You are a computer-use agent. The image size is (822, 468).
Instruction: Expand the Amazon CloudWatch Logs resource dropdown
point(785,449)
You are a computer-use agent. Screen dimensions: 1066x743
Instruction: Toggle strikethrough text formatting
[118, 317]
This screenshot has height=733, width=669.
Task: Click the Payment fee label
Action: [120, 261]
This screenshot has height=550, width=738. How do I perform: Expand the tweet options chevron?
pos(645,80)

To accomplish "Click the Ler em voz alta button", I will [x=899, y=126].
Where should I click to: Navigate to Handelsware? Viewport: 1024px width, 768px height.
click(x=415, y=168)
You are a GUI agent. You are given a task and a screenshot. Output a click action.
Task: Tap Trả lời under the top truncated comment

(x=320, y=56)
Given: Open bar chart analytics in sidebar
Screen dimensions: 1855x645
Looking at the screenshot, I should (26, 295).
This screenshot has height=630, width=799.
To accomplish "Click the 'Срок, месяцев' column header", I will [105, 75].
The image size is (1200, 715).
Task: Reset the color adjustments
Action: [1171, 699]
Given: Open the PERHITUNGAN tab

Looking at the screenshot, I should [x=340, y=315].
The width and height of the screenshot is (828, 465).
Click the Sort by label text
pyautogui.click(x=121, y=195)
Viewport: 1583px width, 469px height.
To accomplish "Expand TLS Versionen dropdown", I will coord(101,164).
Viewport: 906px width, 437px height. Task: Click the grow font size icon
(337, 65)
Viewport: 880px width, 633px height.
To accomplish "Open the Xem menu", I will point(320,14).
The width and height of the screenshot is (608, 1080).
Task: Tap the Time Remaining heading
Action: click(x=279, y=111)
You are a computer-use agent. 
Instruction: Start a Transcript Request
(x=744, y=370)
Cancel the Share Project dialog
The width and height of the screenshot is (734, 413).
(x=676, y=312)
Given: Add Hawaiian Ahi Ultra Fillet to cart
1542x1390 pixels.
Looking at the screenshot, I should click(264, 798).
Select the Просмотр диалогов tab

## Instructions for the task
Your answer should consist of the lines above that hold the word "agent".

## Finished task
You are a computer-use agent. The image size is (822, 468).
You are a computer-use agent. Screen dimensions: 1066x743
You are a GUI agent. You are given a task and a screenshot. Output a click action.
You are a computer-use agent. 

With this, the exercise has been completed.